Stored data entries
---
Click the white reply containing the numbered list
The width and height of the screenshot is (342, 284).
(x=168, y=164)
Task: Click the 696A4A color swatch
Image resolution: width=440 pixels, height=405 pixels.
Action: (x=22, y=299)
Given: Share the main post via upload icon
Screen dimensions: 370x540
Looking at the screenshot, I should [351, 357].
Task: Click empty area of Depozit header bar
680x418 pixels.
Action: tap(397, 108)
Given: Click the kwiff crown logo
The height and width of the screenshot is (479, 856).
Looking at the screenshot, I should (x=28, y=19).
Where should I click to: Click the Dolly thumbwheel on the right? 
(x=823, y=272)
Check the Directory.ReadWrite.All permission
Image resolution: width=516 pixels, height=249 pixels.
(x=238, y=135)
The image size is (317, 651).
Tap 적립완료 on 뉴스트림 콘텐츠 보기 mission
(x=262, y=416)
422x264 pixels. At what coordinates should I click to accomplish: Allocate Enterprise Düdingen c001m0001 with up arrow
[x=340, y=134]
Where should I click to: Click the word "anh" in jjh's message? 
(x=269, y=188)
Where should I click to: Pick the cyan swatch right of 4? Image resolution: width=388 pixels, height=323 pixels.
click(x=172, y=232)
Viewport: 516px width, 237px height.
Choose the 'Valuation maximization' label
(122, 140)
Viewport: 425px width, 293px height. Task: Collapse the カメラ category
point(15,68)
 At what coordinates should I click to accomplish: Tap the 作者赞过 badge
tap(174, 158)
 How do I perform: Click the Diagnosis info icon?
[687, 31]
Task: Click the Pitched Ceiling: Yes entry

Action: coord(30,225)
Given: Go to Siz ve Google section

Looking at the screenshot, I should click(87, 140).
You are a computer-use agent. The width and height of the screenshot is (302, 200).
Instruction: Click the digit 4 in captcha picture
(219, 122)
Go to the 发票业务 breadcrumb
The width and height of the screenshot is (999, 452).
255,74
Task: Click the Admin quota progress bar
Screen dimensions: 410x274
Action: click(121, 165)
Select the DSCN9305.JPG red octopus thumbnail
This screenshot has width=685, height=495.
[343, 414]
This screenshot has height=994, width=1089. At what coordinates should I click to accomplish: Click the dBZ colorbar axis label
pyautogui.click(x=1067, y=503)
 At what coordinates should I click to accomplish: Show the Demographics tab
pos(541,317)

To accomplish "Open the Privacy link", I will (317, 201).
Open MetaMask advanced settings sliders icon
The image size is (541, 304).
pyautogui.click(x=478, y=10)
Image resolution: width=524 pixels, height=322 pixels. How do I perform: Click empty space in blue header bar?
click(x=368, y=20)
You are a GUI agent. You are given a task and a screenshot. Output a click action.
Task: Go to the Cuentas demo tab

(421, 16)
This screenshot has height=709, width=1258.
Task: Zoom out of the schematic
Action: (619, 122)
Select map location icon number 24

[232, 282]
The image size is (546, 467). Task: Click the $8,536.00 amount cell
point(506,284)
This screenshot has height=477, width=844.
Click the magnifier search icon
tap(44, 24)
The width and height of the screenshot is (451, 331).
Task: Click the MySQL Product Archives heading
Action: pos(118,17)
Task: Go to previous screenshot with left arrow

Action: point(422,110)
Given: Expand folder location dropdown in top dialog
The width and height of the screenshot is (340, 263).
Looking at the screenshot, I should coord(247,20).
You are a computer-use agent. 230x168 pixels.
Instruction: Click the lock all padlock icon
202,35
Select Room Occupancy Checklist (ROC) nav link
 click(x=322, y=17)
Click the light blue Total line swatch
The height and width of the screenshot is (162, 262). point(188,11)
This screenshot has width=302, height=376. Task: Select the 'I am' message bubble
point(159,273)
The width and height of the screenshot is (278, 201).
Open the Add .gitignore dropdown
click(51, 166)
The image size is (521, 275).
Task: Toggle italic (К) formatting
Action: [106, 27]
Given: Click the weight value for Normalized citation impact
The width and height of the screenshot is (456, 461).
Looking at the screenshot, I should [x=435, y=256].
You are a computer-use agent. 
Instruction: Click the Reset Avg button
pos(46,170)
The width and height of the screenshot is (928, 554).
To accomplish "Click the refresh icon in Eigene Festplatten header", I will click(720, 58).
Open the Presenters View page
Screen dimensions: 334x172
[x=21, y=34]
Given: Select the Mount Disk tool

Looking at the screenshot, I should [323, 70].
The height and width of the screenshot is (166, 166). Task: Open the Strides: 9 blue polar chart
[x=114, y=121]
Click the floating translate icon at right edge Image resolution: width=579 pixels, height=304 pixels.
---
WHAT TO WORK ON:
Could you set down every record exactly as given?

EXERCISE OUTPUT:
Click the white reply containing the numbered list
The width and height of the screenshot is (342, 284).
(x=168, y=164)
Task: Click the 696A4A color swatch
Image resolution: width=440 pixels, height=405 pixels.
Action: (x=22, y=299)
Given: Share the main post via upload icon
Screen dimensions: 370x540
Looking at the screenshot, I should [351, 357].
Task: Click empty area of Depozit header bar
680x418 pixels.
Action: tap(397, 108)
Given: Click the kwiff crown logo
The height and width of the screenshot is (479, 856).
Looking at the screenshot, I should (x=28, y=19).
Where should I click to: Click the Dolly thumbwheel on the right? 
(x=823, y=272)
Check the Directory.ReadWrite.All permission
Image resolution: width=516 pixels, height=249 pixels.
(x=238, y=135)
The image size is (317, 651).
Tap 적립완료 on 뉴스트림 콘텐츠 보기 mission
(x=262, y=416)
422x264 pixels. At what coordinates should I click to accomplish: Allocate Enterprise Düdingen c001m0001 with up arrow
[x=340, y=134]
Where should I click to: Click the word "anh" in jjh's message? 
(x=269, y=188)
Where should I click to: Pick the cyan swatch right of 4? Image resolution: width=388 pixels, height=323 pixels.
click(x=172, y=232)
Viewport: 516px width, 237px height.
Choose the 'Valuation maximization' label
(122, 140)
Viewport: 425px width, 293px height. Task: Collapse the カメラ category
point(15,68)
 At what coordinates should I click to accomplish: Tap the 作者赞过 badge
tap(174, 158)
 How do I perform: Click the Diagnosis info icon?
[687, 31]
Task: Click the Pitched Ceiling: Yes entry

Action: coord(30,225)
Given: Go to Siz ve Google section

Looking at the screenshot, I should click(87, 140).
You are a computer-use agent. The width and height of the screenshot is (302, 200).
Instruction: Click the digit 4 in captcha picture
(219, 122)
Go to the 发票业务 breadcrumb
The width and height of the screenshot is (999, 452).
255,74
Task: Click the Admin quota progress bar
Screen dimensions: 410x274
Action: click(121, 165)
Select the DSCN9305.JPG red octopus thumbnail
This screenshot has width=685, height=495.
[343, 414]
This screenshot has height=994, width=1089. At what coordinates should I click to accomplish: Click the dBZ colorbar axis label
pyautogui.click(x=1067, y=503)
 At what coordinates should I click to accomplish: Show the Demographics tab
pos(541,317)

To accomplish "Open the Privacy link", I will (317, 201).
Open MetaMask advanced settings sliders icon
The image size is (541, 304).
pyautogui.click(x=478, y=10)
Image resolution: width=524 pixels, height=322 pixels. How do I perform: Click empty space in blue header bar?
click(x=368, y=20)
You are a GUI agent. You are given a task and a screenshot. Output a click action.
Task: Go to the Cuentas demo tab

(421, 16)
This screenshot has height=709, width=1258.
Task: Zoom out of the schematic
Action: (619, 122)
Select map location icon number 24

[232, 282]
The image size is (546, 467). Task: Click the $8,536.00 amount cell
point(506,284)
This screenshot has height=477, width=844.
Click the magnifier search icon
tap(44, 24)
The width and height of the screenshot is (451, 331).
Task: Click the MySQL Product Archives heading
Action: pos(118,17)
Task: Go to previous screenshot with left arrow

Action: point(422,110)
Given: Expand folder location dropdown in top dialog
The width and height of the screenshot is (340, 263).
Looking at the screenshot, I should coord(247,20).
You are a computer-use agent. 230x168 pixels.
Instruction: Click the lock all padlock icon
202,35
Select Room Occupancy Checklist (ROC) nav link
 click(x=322, y=17)
Click the light blue Total line swatch
The height and width of the screenshot is (162, 262). point(188,11)
This screenshot has width=302, height=376. Task: Select the 'I am' message bubble
point(159,273)
The width and height of the screenshot is (278, 201).
Open the Add .gitignore dropdown
click(51, 166)
The image size is (521, 275).
Task: Toggle italic (К) formatting
Action: [106, 27]
Given: Click the weight value for Normalized citation impact
The width and height of the screenshot is (456, 461).
Looking at the screenshot, I should [x=435, y=256].
You are a computer-use agent. 
Instruction: Click the Reset Avg button
pos(46,170)
The width and height of the screenshot is (928, 554).
To accomplish "Click the refresh icon in Eigene Festplatten header", I will click(720, 58).
Open the Presenters View page
Screen dimensions: 334x172
[x=21, y=34]
Given: Select the Mount Disk tool

Looking at the screenshot, I should [323, 70].
The height and width of the screenshot is (166, 166). Task: Open the Strides: 9 blue polar chart
[x=114, y=121]
Click the floating translate icon at right edge Image resolution: width=579 pixels, height=304 pixels.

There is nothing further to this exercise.